> [The problem]
Send every record back word for word.

*** Dataset ***

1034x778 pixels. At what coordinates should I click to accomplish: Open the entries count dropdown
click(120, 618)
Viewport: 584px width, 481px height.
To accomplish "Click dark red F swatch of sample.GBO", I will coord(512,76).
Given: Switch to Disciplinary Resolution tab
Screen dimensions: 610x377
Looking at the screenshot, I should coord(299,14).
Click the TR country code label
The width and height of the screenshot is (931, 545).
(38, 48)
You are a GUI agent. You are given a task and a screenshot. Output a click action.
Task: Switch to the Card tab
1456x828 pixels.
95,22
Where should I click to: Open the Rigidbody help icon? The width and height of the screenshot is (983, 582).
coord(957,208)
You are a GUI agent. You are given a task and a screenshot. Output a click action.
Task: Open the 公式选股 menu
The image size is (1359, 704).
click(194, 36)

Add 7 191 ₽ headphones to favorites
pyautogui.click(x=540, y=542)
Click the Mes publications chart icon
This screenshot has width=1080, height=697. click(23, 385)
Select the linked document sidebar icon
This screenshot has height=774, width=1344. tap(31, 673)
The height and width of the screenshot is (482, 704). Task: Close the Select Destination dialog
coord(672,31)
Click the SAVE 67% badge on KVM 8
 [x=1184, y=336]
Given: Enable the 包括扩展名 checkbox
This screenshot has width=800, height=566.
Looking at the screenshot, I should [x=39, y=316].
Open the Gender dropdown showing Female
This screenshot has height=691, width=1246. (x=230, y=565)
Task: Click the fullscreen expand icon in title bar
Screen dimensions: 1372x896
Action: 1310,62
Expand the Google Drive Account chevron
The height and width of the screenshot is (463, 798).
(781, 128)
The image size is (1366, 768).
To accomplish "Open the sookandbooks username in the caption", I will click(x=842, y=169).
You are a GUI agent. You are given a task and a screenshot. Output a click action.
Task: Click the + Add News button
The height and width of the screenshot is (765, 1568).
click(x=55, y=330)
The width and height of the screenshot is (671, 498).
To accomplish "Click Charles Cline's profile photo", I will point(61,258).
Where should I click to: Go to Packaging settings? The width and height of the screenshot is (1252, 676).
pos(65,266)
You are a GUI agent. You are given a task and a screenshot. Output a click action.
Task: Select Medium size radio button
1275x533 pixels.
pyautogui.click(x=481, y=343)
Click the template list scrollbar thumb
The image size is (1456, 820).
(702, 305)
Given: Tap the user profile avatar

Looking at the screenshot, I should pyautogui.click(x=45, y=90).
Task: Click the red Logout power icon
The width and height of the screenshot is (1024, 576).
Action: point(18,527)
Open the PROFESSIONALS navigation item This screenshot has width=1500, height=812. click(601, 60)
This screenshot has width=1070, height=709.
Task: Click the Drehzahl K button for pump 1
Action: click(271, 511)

*** End of Dataset ***

> [Problem solution]
1034x778 pixels. At what coordinates should I click to accomplish: Open the entries count dropdown
click(120, 618)
Viewport: 584px width, 481px height.
To accomplish "Click dark red F swatch of sample.GBO", I will coord(512,76).
Given: Switch to Disciplinary Resolution tab
Screen dimensions: 610x377
Looking at the screenshot, I should coord(299,14).
Click the TR country code label
The width and height of the screenshot is (931, 545).
(38, 48)
You are a GUI agent. You are given a task and a screenshot. Output a click action.
Task: Switch to the Card tab
1456x828 pixels.
95,22
Where should I click to: Open the Rigidbody help icon? The width and height of the screenshot is (983, 582).
coord(957,208)
You are a GUI agent. You are given a task and a screenshot. Output a click action.
Task: Open the 公式选股 menu
The image size is (1359, 704).
click(194, 36)

Add 7 191 ₽ headphones to favorites
pyautogui.click(x=540, y=542)
Click the Mes publications chart icon
This screenshot has width=1080, height=697. click(23, 385)
Select the linked document sidebar icon
This screenshot has height=774, width=1344. tap(31, 673)
The height and width of the screenshot is (482, 704). Task: Close the Select Destination dialog
coord(672,31)
Click the SAVE 67% badge on KVM 8
 [x=1184, y=336]
Given: Enable the 包括扩展名 checkbox
This screenshot has width=800, height=566.
Looking at the screenshot, I should [x=39, y=316].
Open the Gender dropdown showing Female
This screenshot has height=691, width=1246. (x=230, y=565)
Task: Click the fullscreen expand icon in title bar
Screen dimensions: 1372x896
Action: 1310,62
Expand the Google Drive Account chevron
The height and width of the screenshot is (463, 798).
(781, 128)
The image size is (1366, 768).
To accomplish "Open the sookandbooks username in the caption", I will click(x=842, y=169).
You are a GUI agent. You are given a task and a screenshot. Output a click action.
Task: Click the + Add News button
The height and width of the screenshot is (765, 1568).
click(x=55, y=330)
The width and height of the screenshot is (671, 498).
To accomplish "Click Charles Cline's profile photo", I will point(61,258).
Where should I click to: Go to Packaging settings? The width and height of the screenshot is (1252, 676).
pos(65,266)
You are a GUI agent. You are given a task and a screenshot. Output a click action.
Task: Select Medium size radio button
1275x533 pixels.
pyautogui.click(x=481, y=343)
Click the template list scrollbar thumb
The image size is (1456, 820).
(702, 305)
Given: Tap the user profile avatar

Looking at the screenshot, I should pyautogui.click(x=45, y=90).
Task: Click the red Logout power icon
The width and height of the screenshot is (1024, 576).
Action: point(18,527)
Open the PROFESSIONALS navigation item This screenshot has width=1500, height=812. click(601, 60)
This screenshot has width=1070, height=709.
Task: Click the Drehzahl K button for pump 1
Action: click(271, 511)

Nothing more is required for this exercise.